Two years after Cal’s death, and after the court battles with Maria had finally been settled, Maude married Charlie “Wiggie” Wiggin, who had shown such faith and devotion to her Cal; two lonely souls who shared an adoration of another man. “Wiggie”, had, by this time, acquired his own pilot’s license. And Maude and Wiggie made a living for a few years barnstorming their “Vin Fiz Flyer” around the country. And then they quietly faded out of history.
It would be ten years later when Jimmy Doolittle would cross the continent in less than a day - 21 hours 19 minutes, with just one stop for fuel. And as you sit in your tiny passenger seat, crammed four to an aisle, held prisoner on the tarmac for endless hours, forced to use a toilet designed for a diminutive Marquise de Sade, charged extra for a micro-waved “snack”, a pillow, a blanket, a soda or a thimble full of peanuts, even the privilege of using the rest room.

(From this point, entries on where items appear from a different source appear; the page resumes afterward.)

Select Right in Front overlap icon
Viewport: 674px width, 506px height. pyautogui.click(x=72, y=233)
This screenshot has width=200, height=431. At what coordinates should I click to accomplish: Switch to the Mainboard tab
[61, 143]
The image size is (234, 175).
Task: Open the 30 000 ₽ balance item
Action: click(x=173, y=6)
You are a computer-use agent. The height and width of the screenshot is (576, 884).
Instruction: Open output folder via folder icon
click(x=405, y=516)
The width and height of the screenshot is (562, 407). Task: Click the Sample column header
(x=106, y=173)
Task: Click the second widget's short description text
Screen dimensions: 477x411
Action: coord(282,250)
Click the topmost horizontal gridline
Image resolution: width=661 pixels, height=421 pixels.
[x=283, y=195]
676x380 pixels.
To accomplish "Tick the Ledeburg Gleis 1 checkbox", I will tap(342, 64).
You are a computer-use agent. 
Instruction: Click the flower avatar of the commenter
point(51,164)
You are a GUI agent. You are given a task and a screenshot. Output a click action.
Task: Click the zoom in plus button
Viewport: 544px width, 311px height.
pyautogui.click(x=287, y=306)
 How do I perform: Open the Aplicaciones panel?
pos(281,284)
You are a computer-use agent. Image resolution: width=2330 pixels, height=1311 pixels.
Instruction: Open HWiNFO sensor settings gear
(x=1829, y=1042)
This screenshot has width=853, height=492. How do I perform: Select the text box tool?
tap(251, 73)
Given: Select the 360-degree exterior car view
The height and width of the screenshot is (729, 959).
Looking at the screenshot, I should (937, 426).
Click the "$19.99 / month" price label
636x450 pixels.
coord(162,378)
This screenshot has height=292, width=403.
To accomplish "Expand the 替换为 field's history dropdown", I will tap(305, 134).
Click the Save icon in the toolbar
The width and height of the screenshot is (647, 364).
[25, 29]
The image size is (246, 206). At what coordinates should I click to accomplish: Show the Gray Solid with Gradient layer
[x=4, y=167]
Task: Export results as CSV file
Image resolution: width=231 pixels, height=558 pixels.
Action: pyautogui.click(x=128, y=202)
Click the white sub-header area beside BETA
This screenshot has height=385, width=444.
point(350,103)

...consider the sacrifices of those who suffered before you; landing in chicken coops, landing in tree tops, landing in barbed wire fences, landing in Texas for day after day. And remember the immortal words of Cal Rodgers; “I am not in this business because I like it, but because of what I can make out of it.” It has become the mantra of every airline passenger world wide.